In a letter to Union Environment Minister Bhupender Yadav, Congress leader Jairam Ramesh said the law mandates comprehensive Environmental Impact Assessment for port projects in the Andaman and Nicobar Islands.

Written by : TNM Staff

Congress Rajya Sabha MP and former Environment minister Jairam Ramesh has written to Union Environment Minister Bhupender Yadav, challenging the government's claim that the Great Nicobar Island development project has undergone a "comprehensive and robust" Environmental Impact Assessment (EIA), and demanding that the High-Powered Committee report be made public.

The Union government had published a frequently asked questions (FAQ) document on May 1 asserting that the project's ecological impacts had been "comprehensively identified, assessed, and are being effectively managed." 

In the letter, Jairam Ramesh pointed out that the law mandates comprehensive EIA for port projects in the Andaman and Nicobar Islands, requiring data collection across at least two to three seasons to account for seasonal variation. The sector-specific EIA Manual for ports and harbours issued by the Ministry reinforces this requirement.

However, the final EIA report submitted in March 2022 shows the environmental baseline studies were conducted only during a single winter season, between December 2020 and February 2021, the letter said. The ecology and biodiversity survey was a "quick primary survey" conducted over nine days. The leatherback turtle survey lasted seven days. A survey of a 45-kilometre forest stretch was completed in four days, with the EIA itself describing it as a "rapid reconnaissance type of survey”. 

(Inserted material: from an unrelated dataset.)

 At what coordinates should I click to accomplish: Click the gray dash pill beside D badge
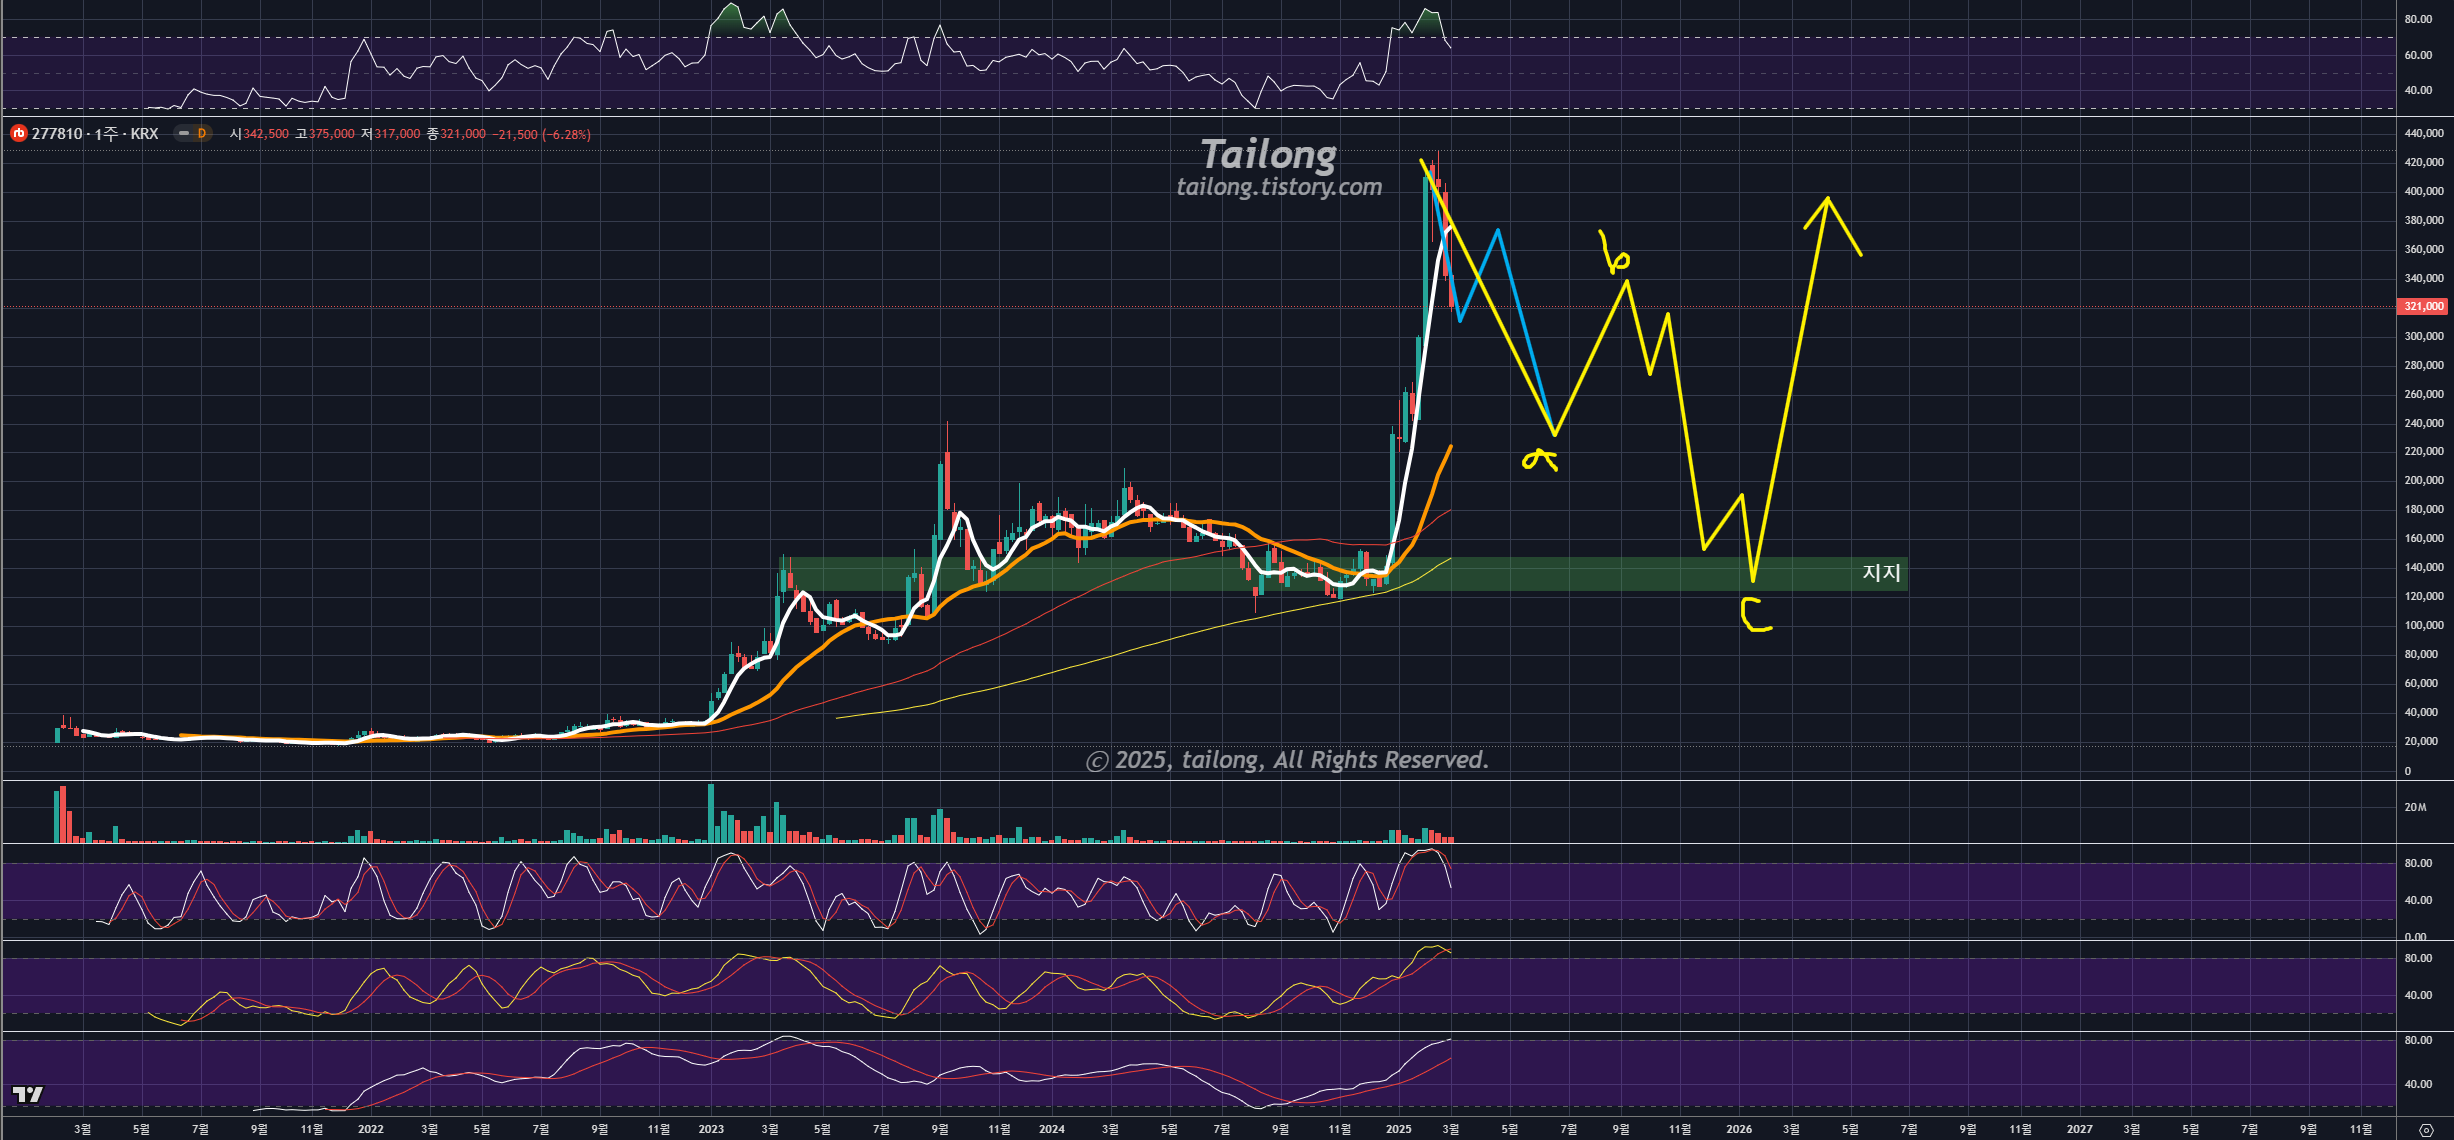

"This three month i.e. one season study is at best a Rapid EIA ... But even this claim that it is a Rapid EIA is incorrect," the letter pointed out. Jairam Ramesh said former Environment minister Prakash Javadekar in 2015 had explicitly rejected Gujarat's request to grant coastal clearances based on Rapid EIA studies, stating that single-season data "may not address all the environmental concerns”.

Supporting studies cited in the government's FAQ fare no better under scrutiny, the letter said. The Zoological Survey of India report relies on data collected over just two months. The Wildlife Institute of India's assessment of sea turtle nesting beaches is described in the report itself as a "Rapid Assessment Study" conducted during a six-day visit in April 2021. The project proponent ANIIDCO's own application form lists the terrestrial EIA study period as six days and the marine EIA study period as one month.

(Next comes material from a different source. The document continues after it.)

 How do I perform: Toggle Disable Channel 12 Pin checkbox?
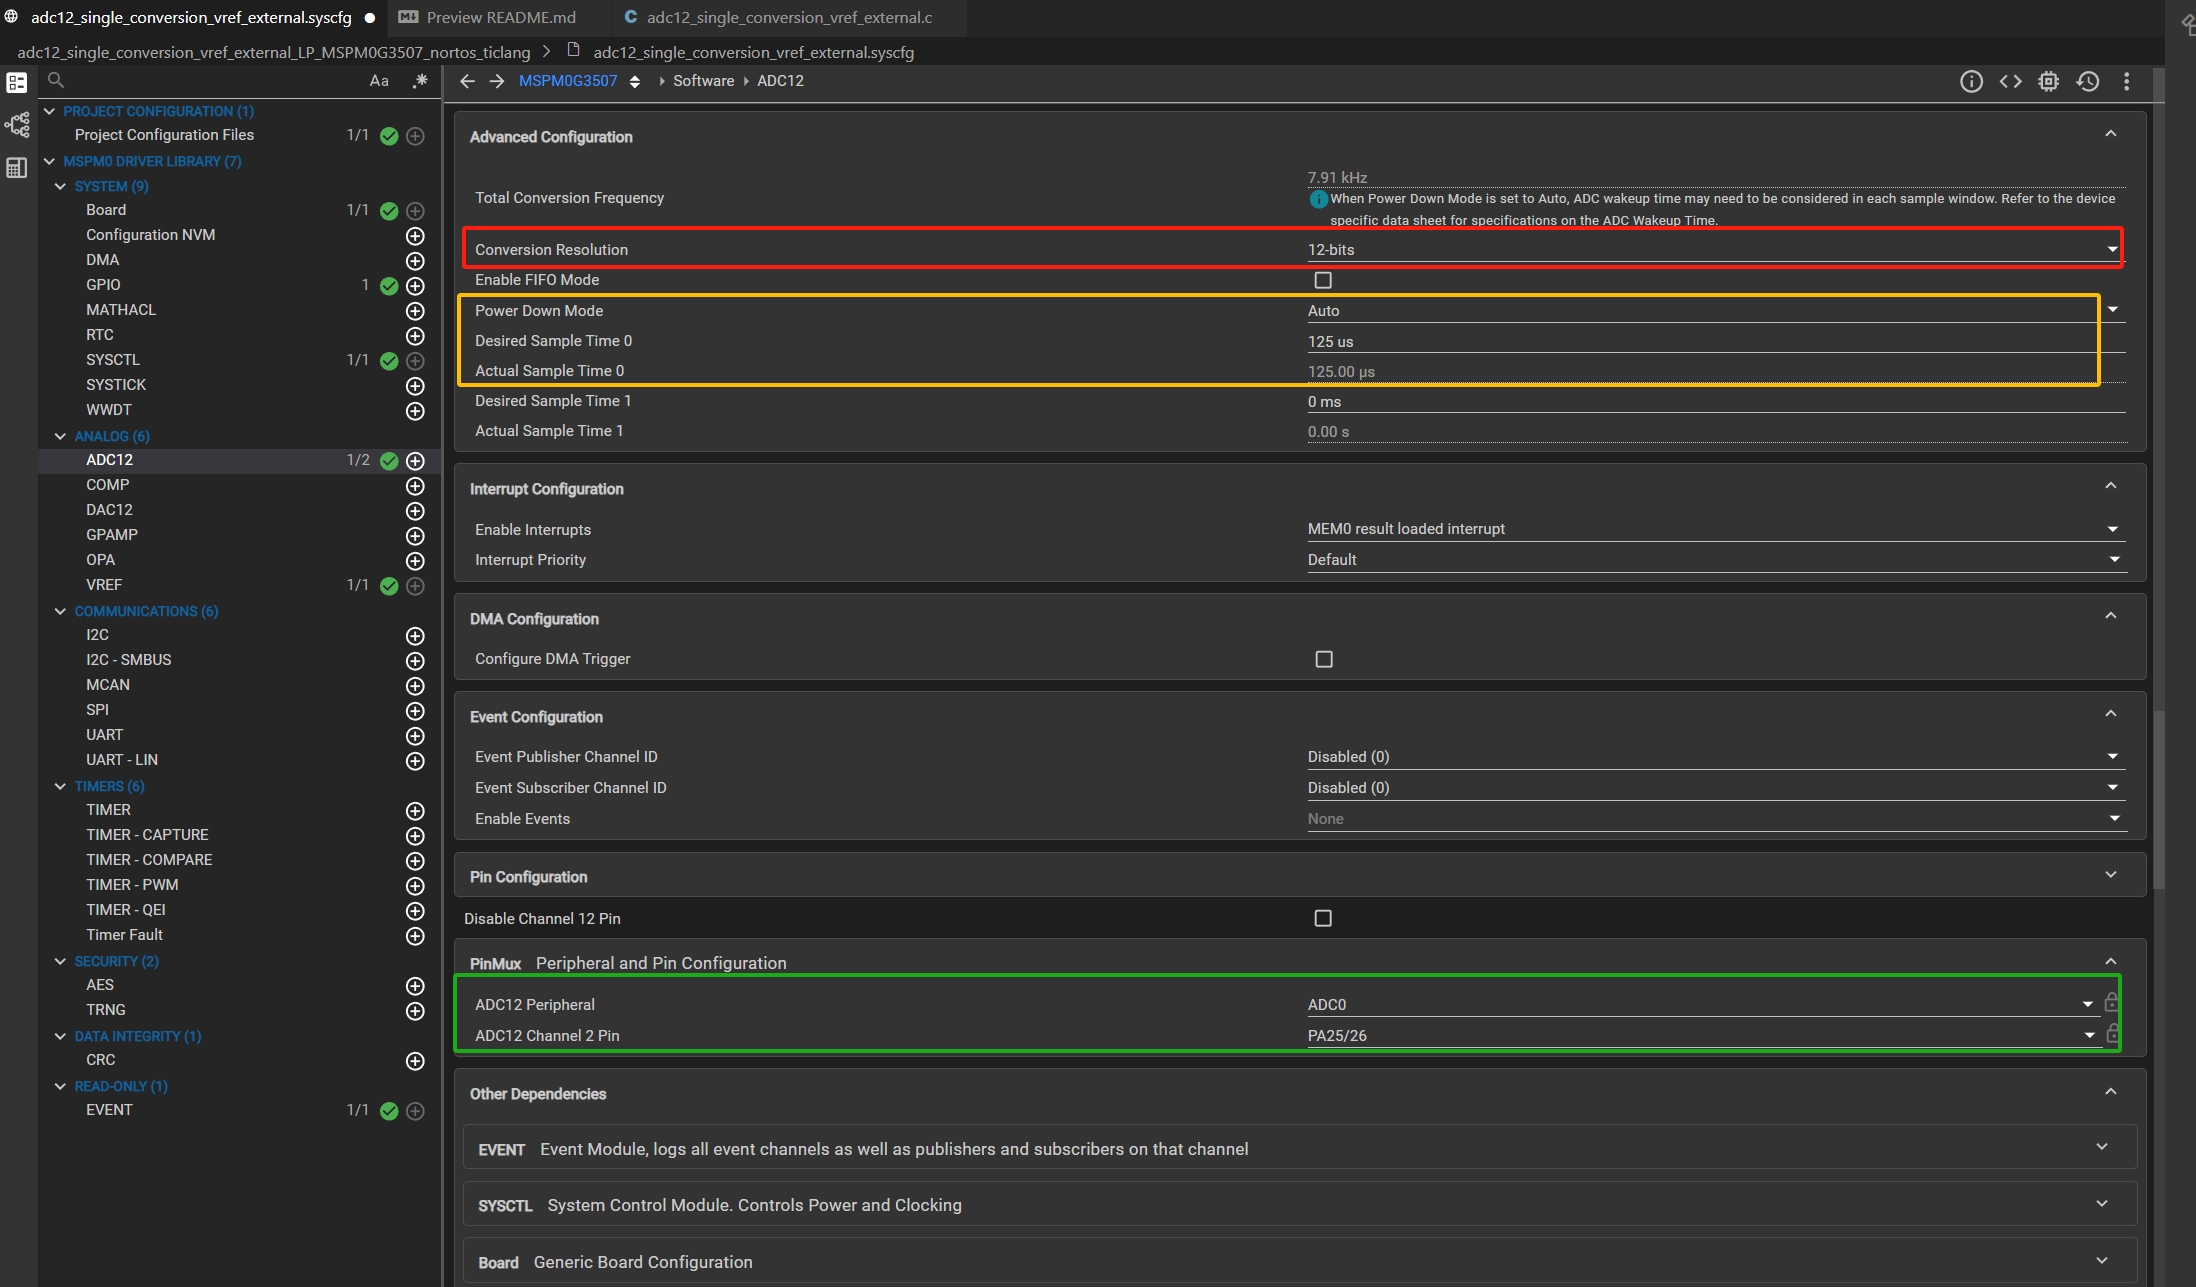1323,918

"These reports are an insult to science and make a mockery of the EIA process," the letter said. 

Jairam Ramesh also raised concerns about transparency in the legal proceedings surrounding the project. The National Green Tribunal, in an April 2023 judgement, had found "unanswered deficiencies" in the environmental clearance and directed the constitution of a High-Powered Committee to re-examine it. However, the Ministry of Environment, Forests, and Climate Change subsequently claimed before the National Green Tribunal that the HPC's deliberations and report were confidential. A February 2026 NGT judgement relied only on the committee's conclusions, without the full report forming part of the court record.

Calling this claim of confidentiality legally and logically indefensible, Jairam Ramesh said if the original environmental clearance process was in the public domain, there is no basis to treat a court-mandated reconsideration exercise as confidential — particularly when EIA reports, the detailed project report, the township master plan, and even the airport's detailed project report are all publicly available. 

He urged Minister Bhupender Yadav to make the HPC report public in the interest of transparency and informed public debate.

Jairam Ramesh, reiterating ecological concerns, said the Great Nicobar Island's biodiversity is globally unique, with new species still being discovered. Stating that security experts have themselves argued that India's strategic needs in the region can be met without the scale of ecological destruction the current project design entails, he urged the Minister to pause and revisit the project.